La lutte que les moralistes ont menée de tout temps contre l'explication
si simple que l'eudémonisme donne de la morale trouve son pendant dans
les efforts des économistes pour résoudre le problème de la valeur au
point de vue économique autrement qu'en la ramenant à l'utilité des
biens de jouissance. L'idée s'offrait cependant d'elle-même à
l'économiste de chercher la valeur des biens dans l'importance qu'ils
ont pour le bien-être de l'homme. Si cependant on a toujours renoncé à
résoudre le problème de la valeur en partant de cette conception et si
l'on s'est toujours efforcé de bâtir d'autres théories de la valeur, la
raison doit en être cherchée dans les difficultés que présente le
problème de l'appréciation des valeurs. On n'arrivait pas à surmonter la
contradiction qui paraît exister du fait que des pierres précieuses qui
ne servent, de toute évidence, qu'à la satisfaction d'un besoin de
moindre importance possèdent une valeur plus élevée que le pain qui sert
à la satisfaction d'un des besoins les plus essentiels, et que l'air ou
l'eau potable sans lesquels l'homme ne pourrait absolument pas vivre
soient, en général, sans valeur aucune. Ce n'est que lorsqu'on eut
réussi à distinguer entre la hiérarchie des différentes catégories de
besoins et la hiérarchie des besoins concrets eux-mêmes et lorsque l'on
eut reconnu que l'échelle selon laquelle se mesure l'importance des
besoins dont la satisfaction dépend de la disposition des biens, est
celle des besoins concrets réellement existants, que l'on eut jeté la
base de la théorie de valeur fondée sur l'utilité des biens(9).
La difficulté que l'explication eudémoniste, utilitariste, du fait moral
avait à surmonter, n'était pas moindre que celle à laquelle se heurtait
la catallactique pour ramener la valeur économique à l'utilité.

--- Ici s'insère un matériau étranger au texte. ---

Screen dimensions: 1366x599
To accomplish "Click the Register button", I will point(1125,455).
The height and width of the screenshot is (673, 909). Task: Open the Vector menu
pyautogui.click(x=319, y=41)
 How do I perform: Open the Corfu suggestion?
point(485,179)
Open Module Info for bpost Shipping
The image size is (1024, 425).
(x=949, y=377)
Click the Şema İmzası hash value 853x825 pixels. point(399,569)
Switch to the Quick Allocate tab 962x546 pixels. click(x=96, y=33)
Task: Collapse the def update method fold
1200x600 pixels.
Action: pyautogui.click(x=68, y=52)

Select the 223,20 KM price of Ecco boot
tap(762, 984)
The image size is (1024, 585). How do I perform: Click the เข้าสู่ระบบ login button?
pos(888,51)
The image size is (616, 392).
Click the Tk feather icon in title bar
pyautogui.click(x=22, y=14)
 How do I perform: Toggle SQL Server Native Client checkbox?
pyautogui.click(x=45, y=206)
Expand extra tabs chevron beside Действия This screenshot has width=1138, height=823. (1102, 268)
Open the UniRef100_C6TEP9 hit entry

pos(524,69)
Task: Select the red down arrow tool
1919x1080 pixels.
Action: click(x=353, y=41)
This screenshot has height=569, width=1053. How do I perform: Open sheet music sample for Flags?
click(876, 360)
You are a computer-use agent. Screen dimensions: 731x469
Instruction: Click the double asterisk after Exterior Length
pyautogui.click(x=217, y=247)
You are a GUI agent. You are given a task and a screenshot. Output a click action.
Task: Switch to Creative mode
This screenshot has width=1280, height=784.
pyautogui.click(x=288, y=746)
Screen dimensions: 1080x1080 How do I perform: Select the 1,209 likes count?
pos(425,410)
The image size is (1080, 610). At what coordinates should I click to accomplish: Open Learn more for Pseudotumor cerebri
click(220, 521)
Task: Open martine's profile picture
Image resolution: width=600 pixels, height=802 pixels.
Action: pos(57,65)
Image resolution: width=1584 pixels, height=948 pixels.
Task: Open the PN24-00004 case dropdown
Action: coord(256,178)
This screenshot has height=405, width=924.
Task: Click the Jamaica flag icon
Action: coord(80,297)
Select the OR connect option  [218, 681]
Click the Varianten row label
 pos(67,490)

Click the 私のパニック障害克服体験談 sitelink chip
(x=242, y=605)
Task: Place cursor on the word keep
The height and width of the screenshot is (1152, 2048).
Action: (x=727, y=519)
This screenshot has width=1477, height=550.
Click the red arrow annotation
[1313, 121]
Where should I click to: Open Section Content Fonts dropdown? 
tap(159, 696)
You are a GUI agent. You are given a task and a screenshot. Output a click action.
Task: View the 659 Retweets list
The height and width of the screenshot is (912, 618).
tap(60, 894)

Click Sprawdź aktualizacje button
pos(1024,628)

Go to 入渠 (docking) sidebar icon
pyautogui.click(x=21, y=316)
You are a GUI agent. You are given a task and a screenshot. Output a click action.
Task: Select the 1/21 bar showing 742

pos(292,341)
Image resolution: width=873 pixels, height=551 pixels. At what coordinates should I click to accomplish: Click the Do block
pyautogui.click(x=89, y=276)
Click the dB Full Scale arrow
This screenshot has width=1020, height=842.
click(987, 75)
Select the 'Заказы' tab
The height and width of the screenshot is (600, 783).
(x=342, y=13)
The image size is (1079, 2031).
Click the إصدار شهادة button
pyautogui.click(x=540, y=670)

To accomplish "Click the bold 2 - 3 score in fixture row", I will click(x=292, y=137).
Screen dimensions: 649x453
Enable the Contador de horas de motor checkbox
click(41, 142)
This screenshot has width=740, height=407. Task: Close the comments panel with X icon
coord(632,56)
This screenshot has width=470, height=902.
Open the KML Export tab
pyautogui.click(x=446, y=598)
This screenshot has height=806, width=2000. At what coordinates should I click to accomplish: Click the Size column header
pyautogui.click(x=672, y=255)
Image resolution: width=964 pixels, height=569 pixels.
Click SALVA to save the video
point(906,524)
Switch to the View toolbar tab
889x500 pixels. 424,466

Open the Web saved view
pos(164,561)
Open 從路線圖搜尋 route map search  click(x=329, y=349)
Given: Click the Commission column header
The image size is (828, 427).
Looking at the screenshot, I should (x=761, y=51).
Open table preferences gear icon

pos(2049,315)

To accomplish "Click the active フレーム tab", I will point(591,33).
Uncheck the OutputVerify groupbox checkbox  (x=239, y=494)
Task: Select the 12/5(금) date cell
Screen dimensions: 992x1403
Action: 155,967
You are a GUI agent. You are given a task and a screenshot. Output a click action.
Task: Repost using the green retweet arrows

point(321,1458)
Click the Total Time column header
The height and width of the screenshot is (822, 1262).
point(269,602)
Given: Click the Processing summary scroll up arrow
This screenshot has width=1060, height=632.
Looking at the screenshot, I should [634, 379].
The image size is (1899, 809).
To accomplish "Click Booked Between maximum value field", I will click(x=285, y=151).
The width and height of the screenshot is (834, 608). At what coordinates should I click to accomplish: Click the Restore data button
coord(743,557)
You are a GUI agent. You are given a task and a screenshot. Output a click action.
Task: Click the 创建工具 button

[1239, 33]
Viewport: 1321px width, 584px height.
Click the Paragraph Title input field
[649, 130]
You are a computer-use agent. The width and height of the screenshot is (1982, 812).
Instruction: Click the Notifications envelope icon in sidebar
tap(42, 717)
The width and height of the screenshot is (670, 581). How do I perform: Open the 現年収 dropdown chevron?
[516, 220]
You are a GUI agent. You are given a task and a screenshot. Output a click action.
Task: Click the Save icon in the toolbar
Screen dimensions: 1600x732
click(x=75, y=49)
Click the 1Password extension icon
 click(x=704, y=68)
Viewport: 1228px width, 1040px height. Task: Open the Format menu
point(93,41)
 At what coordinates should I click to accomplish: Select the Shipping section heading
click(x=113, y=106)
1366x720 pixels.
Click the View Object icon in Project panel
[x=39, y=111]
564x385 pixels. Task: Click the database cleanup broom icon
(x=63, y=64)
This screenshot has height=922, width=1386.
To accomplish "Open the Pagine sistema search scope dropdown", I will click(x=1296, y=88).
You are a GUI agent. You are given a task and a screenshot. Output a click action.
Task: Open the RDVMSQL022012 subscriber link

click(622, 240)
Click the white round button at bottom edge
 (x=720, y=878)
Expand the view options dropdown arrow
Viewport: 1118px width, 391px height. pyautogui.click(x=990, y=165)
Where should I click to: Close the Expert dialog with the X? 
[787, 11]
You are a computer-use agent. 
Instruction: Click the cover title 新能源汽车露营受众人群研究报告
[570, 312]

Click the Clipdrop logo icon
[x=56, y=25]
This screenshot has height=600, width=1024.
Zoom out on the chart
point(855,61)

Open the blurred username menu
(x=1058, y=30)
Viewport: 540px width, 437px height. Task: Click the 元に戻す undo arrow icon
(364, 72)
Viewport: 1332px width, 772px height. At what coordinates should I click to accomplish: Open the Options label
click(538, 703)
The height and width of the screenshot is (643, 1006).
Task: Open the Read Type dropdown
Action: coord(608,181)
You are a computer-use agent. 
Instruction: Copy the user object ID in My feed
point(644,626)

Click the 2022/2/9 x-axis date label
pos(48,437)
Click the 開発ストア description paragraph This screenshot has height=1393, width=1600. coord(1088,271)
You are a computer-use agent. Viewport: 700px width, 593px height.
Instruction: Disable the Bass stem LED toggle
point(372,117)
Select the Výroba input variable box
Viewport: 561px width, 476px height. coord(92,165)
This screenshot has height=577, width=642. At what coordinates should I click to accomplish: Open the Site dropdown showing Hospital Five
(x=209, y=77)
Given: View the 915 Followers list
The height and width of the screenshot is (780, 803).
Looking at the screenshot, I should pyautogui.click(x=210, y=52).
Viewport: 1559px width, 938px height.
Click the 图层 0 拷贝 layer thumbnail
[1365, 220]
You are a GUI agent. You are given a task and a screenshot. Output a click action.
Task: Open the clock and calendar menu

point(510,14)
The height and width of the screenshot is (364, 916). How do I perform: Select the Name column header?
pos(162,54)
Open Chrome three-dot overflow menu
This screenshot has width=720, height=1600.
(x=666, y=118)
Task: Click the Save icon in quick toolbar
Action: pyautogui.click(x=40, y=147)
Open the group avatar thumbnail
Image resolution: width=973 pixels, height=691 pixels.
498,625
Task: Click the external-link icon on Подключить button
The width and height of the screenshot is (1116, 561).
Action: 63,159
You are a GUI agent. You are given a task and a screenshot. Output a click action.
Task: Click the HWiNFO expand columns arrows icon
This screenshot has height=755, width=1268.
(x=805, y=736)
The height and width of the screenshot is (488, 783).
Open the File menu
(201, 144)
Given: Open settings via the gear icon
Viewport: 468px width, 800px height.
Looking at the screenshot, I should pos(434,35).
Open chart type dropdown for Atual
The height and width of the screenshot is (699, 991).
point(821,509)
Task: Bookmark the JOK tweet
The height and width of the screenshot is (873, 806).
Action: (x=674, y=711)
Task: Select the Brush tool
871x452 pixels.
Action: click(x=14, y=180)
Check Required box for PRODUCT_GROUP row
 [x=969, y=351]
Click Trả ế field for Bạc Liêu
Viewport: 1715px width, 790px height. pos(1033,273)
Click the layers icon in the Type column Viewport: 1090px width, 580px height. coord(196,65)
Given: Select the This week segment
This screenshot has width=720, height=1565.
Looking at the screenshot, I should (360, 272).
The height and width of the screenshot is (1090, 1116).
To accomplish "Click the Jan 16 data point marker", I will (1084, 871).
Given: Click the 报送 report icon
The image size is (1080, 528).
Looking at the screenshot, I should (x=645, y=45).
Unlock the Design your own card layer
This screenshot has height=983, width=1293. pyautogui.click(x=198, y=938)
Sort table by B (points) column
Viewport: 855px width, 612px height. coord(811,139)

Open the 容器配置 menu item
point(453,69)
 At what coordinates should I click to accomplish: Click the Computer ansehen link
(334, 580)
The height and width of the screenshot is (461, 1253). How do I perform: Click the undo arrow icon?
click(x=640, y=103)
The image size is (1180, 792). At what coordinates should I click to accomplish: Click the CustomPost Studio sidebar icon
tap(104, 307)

On ne
trouvait pas le moyen d'accorder la doctrine eudémoniste avec le fait
que l'acte moral consiste de toute évidence précisément en ceci que
l'individu s'abstient de certaines actions qui paraissent lui être
immédiatement utiles et en accomplit d'autres qui semblent lui être
immédiatement nuisibles. Ce n'est qu'à la philosophie libérale de la
société qu'il fut donné de résoudre ce problème. Elle démontra que le
maintien et le développement du lien social qui rapproche les individus
est conforme à l'intérêt suprême de chacun d'eux pris en particulier, de
telle sorte que le sacrifice qu'il consent pour rendre possible la vie
en société n'est qu'un sacrifice provisoire: il renonce à un avantage
immédiat de moindre importance pour s'assurer en échange un avantage
médiat infiniment plus grand. Ainsi, le devoir et l'intérêt se confondent(10).
Tel est le sens de la doctrine libérale de l'harmonie des intérêts.